Wolf fought the cancer, and within 6 months had not a trace (lots of scar tissue, so he wasn't "healed", just cancer free).

Passed recently from heart failure, but 15 years is way better than 4 weeks.
 
I'm with you on hating cancer. It got my father in law. I couldn't have asked for a better man for a father in law. He was never judgemental towards me, ever. It was a huge blow to my wife and her family.

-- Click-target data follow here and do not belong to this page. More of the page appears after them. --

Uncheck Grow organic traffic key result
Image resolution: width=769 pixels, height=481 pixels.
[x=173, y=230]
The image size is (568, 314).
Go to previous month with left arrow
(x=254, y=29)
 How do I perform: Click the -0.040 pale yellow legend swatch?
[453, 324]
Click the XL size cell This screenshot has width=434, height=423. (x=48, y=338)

While I'm at it, I hate heart disease also. It got my father at 46 years of age. He was my idol. A brave soldier in his time. Hard on disipline with us kids but, I'm glad to an extent because I did not turn out like so many spoiled kids nowadays.
 
Yeah, it sucks.

My mother died of cancer in 1993, I had kidney cancer and had a kidney removed along with the offending tumors 3 years ago, a good friend just died of pancreatic cancer after nearly beating non-Hodgkin's lymphoma, another good friend is dying of brain cancer. Yeah, it sucks.

On the other hand, I have been privileged to see some outstanding people deal with serious adversity in a dignified, even heroic way.
 
I have just gotten word. He is having trouble breathing. His heart is having problems. He is getting really cold and is bleeding internally everywhere. Last I saw, he was improving. This could be the end, very soon and unfortunately, I am not in Houston. I had to move back to Baton Rouge for school. Thank you all for the prayers and support.